Task statement: Continue the article about the India–Pakistan charity cricket match in Glasgow, starting after its final sentence.

Page text:
India's ranks, led by Rahul Dravid, include superstar Sachin Tendulkar and the big-hitting Mehendra Dhoni.

Manoj Badale, chairman of the British Asian Trust, said: "We're delighted that so many people are able to attend a really exciting day of cricket, a one-off event which I hope people will remember for years to come.

"Those attending and watching on TV are backing our bid to help foster on-going relations, community cohesion projects and sustainable development in Bangladesh, India, Pakistan and Sri Lanka."

Lalit Modi, vice-president of the Board of Cricket Control in India, said Scotland was a great choice as venue.

"With such a large Indian and Pakistani-origin population in Glasgow, it is a fantastic opportunity to play such a match in aid of such a wonderful cause."

Both countries were eager to prove something to their fans both sides failed to qualify from their respective groups in the recent World Cup.

Not only did this mean the loss of millions of pounds in TV and advertising for both nations' cricket authorities but it also led to players' effigies being burnt and their houses being attacked.

Pakistan also lost their coach, Bob Woolmer, who was found unconscious in the team hotel in March, a day after his side had been beaten by Ireland.

Woolmer was pronounced dead in hospital, sparking a murder probe. But recently authorities said that the South African died of natural causes.

Tension between the two countries has its roots in religion and the disputed land of Kashmir.

When India won its independence from Britain, the subcontinent was divided into Hindu-dominated India and the newly-created Muslim state of Pakistan.

With partition came rioting and communal violence that left more than half a million dead, with Muslims and Hindus finding themselves on the wrong side of the newly-drawn border.

Both countries have also fought twice over Kashmir, in 1947-48 and in 1965.

In 1999 the two countries found themselves on the brink of another war when Pakistani forces infiltrated lines over the Indian border.

It was during this period the sides last met in the UK during the World Cup in England.

Organisers feared that the ongoing military skirmishes in the Kargil district of Kashmir would make the rivalry even more intense.

City police and officials at Old Trafford, home of Lancashire County Cricket Club, devised what is believed to be one of the largest security operations for a UK cricket match.

All 20,500 fans were searched for weapons, with poles and banners confiscated by stewards.

India won by 47 runs and the customary pitch invasion followed, amidst smoke bombs and fireworks. Despite a few skirmishes, only three arrests were made.

Available data:

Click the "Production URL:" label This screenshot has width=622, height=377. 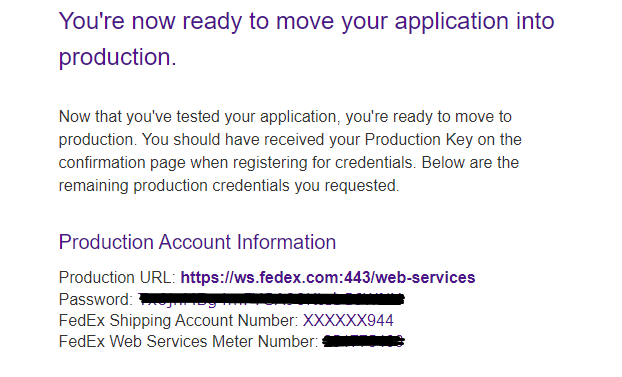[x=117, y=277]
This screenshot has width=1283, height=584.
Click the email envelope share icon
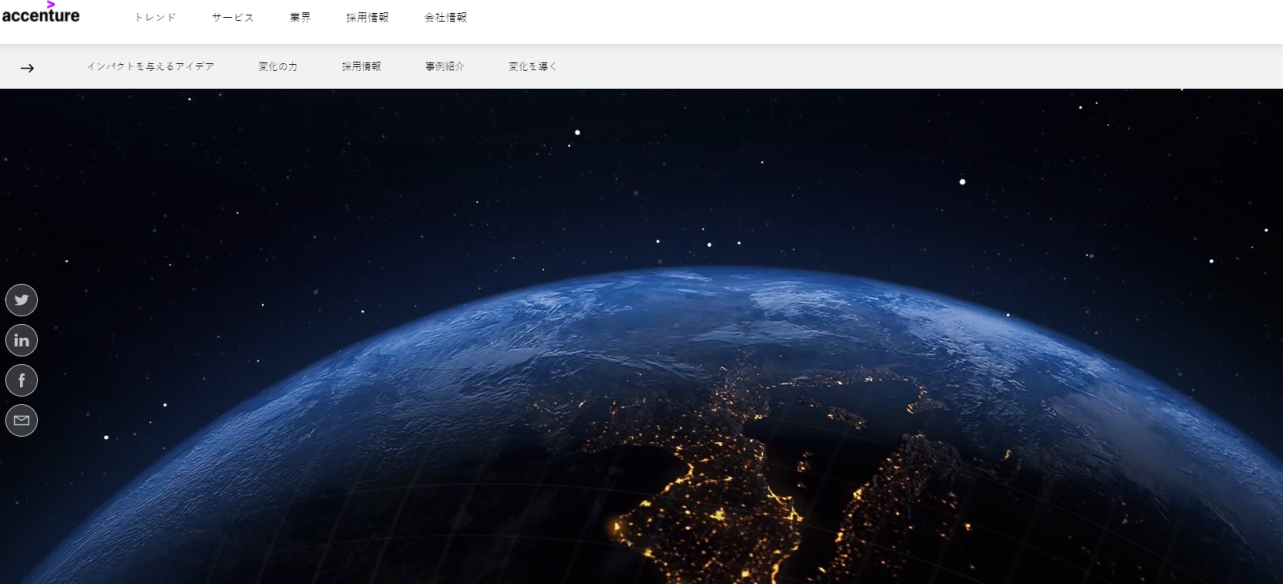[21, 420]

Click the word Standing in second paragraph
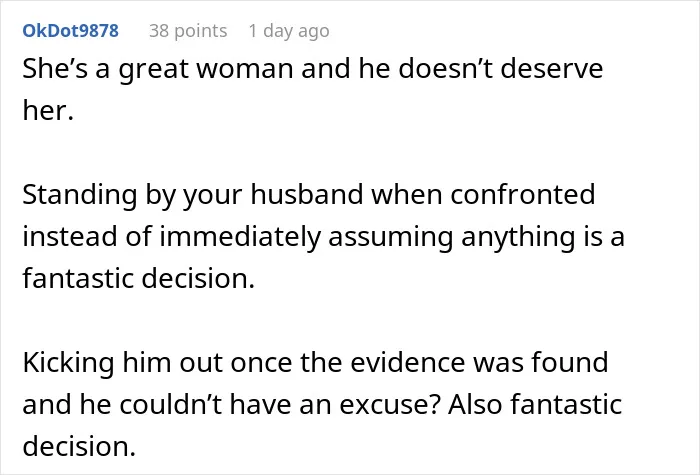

Exercise output:
However, in 2002 Kashmir was again the site of a frontier face-off, this time involving one million troops.

Speaking before today's game, Mike Stanger, chairman of Clydesdale Cricket Club, said: "The stewards and police needed at such a game are more than what you would need for a Pakistan v Scotland game, but we don't expect any trouble.

"It will be noisy - that's for sure - but we have made all the necessary arrangements.

"People from all over the UK are travelling to Glasgow."

There was early disappointment as heavy rain delayed the start of play today.

But hopes remained high for a break in the weather. THE LOCAL VIEW BILALAR JUMAND, 28, shop worker, Pollokshields: "I'll be supporting Pakistan. I'll be going to the match at Clydesdale and I'm hoping to get to meet some of the players." TRACEY STEWART, 35, council worker, Shawlands: "I know nothing about cricket and had no idea this match was going on! You only really hear about football, and other sports should get more attention." HARRIS RIAZ, 16, student, Pollokshields: "I think it'll be a good game for the whole family and it will be a great thing for the city. I'll be going along with my grandad." MARK BROWN, 53, hairdresser, Clarkston: "I didn't have a clue that the match was going on. I don't think cricket is advertised or marketed enough here. Now that I know about it, I'd love to sit in a deckchair with a nice beer and watch it but I won't get the day off!" ABID SHUJA, 34, taxi driver, Eastwood: "I'll definitely be going and I'm hoping to get to speak to some of the players. It's a great thing for Glasgow and for fans of both India and Pakistan, though I think there are many more Pakistan fans than India fans in the city."